#### Materials provided
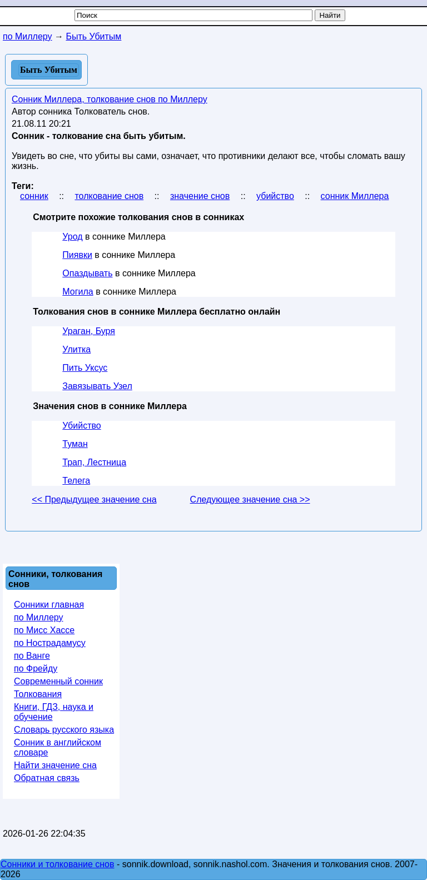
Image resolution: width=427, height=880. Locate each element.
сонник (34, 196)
########
#### Materials provided
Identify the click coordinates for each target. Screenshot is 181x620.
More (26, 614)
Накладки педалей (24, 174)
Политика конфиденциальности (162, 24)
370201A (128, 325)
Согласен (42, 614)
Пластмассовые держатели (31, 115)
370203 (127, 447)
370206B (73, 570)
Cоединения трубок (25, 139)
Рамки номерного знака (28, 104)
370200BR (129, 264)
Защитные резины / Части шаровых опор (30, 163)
########
=== What is expected ===
Change "Пластмассовые держатели" to "Пластиковые держатели" in the listing lines starting at the one with "Согласен (42, 614)" and ending at the one with "Защитные резины /". Give only those lines again, with nothing else altered.

=== Completed exercise ===
Согласен (42, 614)
Пластиковые держатели (31, 115)
370203 (127, 447)
370206B (73, 570)
Cоединения трубок (25, 139)
Рамки номерного знака (28, 104)
370200BR (129, 264)
Защитные резины / Части шаровых опор (30, 163)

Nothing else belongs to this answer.